Buoyed by soaring fossil-fuel prices and concerns
over the carbon dioxide emissions that fuel global warming,
investment in clean energy from sources like wind, solar
and biofuels last year rose three times faster then predicted
by the UN Environmental Program (UNEP).
"Just as thousands were drawn to California
and the Klondike in the late 1800s, the green energy gold
rush is attracting legions of modern day prospectors in
all parts of the globe," Achim Steiner, head of UNEP said.

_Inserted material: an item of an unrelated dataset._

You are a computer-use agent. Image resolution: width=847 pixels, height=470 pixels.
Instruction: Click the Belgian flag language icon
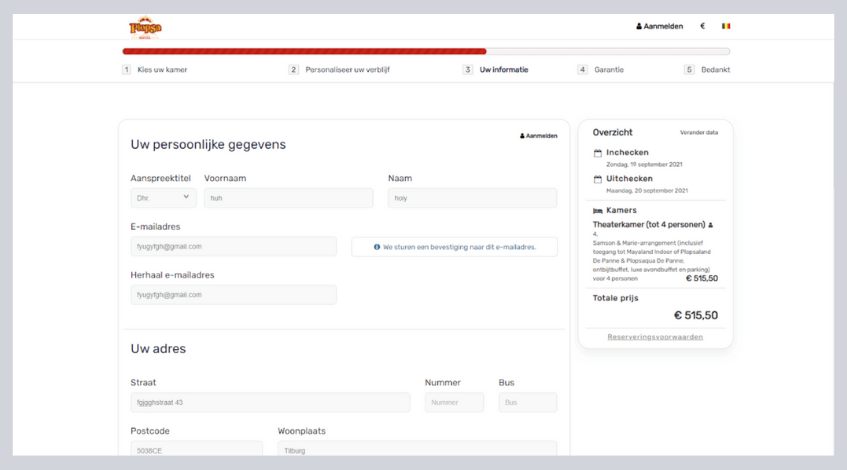[726, 26]
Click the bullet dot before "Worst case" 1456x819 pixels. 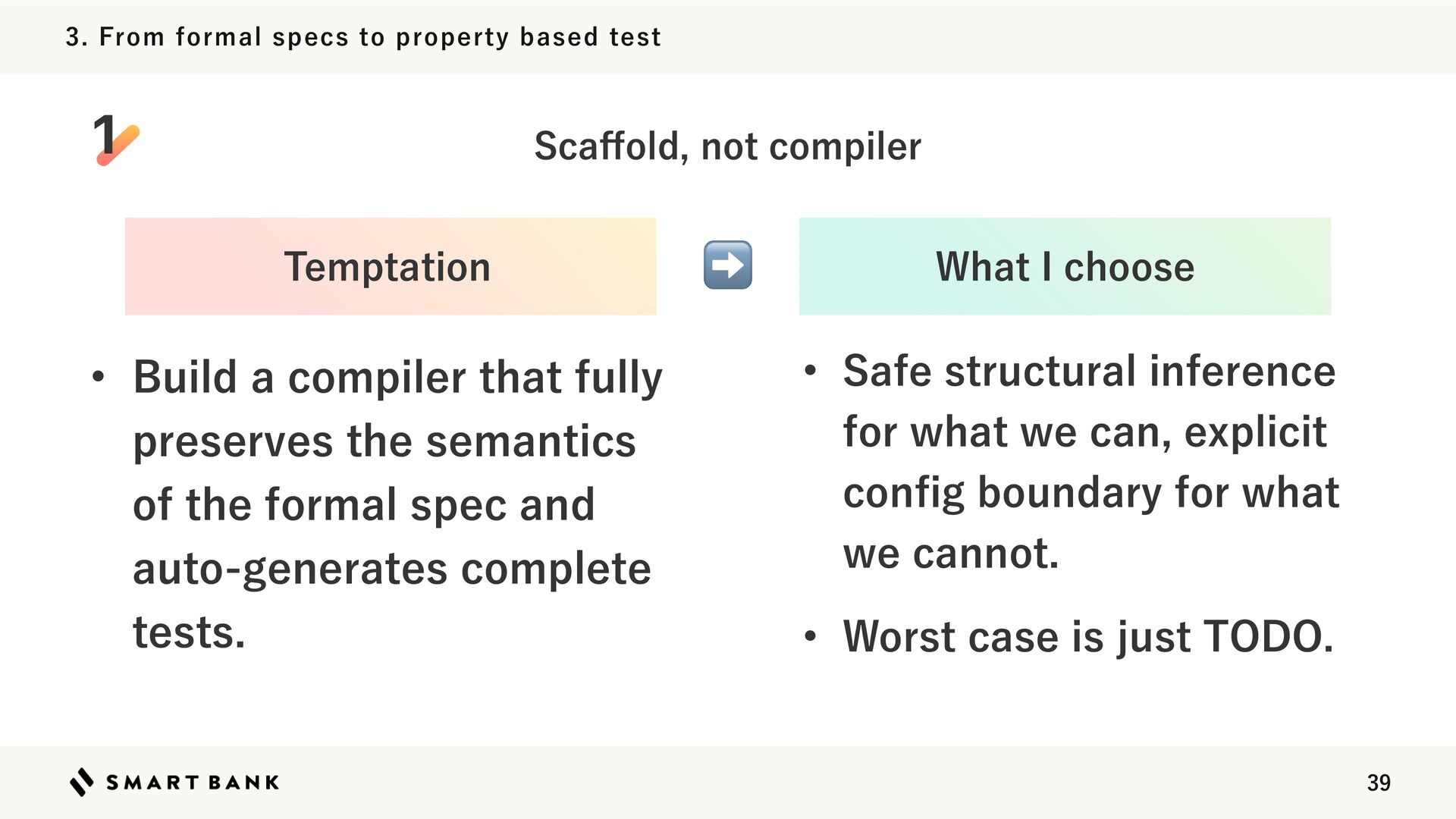pos(810,636)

"Clean energy in one of the strongest sectors
in the world in terms of investment activity," New Energy
Finance chief executive Michael Liebreich said, one of the
authors of the report.
Wind power attracted the most capital last
year at $53 billion - a third of all clean energy investment,
UNEP's Global Trends in Sustainable Energy Investment 2008
report says.
By March this year, global installed wind
capacity exceeded 100 gigawatts - enough to power around
75 million homes.
Investment in solar energy soared by 254 per
cent to $30 billion last year, while the biofuel sector
foundered with funds falling nearly one third to $2.2 billion,
the report says.
Overall, clean energy accounted for 23 per
cent of all new installed capacity in 2007.
The report says public investment in renewable
energy via the markets more than doubled to $24.5 billion
since 2006.
The renewable energy sector is expected to
grow to $472 billion in 2012, and up to $629 billion by
2020, UNEP says.
"We have a significant economic signal here,
that goes well beyond what, 10 years ago, energy think-tanks
or international financial institutions thought would happen,"
Mr Steiner said.
Developing nations like China, which recently
surpassed the United States as the world's top emitter,
are being encouraged by rich countries to embrace renewable
energy and adopt binding emissions targets under a new international
climate pact.
The Kyoto Protocol's first commitment period
expires in 2012, and governments are now racing to negotiate
a new agreement that they hope to have in place by the UN's
climate talks next year.
"The (UNEP report's) findings should empower
governments - both north and south - to reach a deep and
meaningful new agreement by the crucial climate convention
meeting in Copenhagen in late 2009," Mr Steiner said.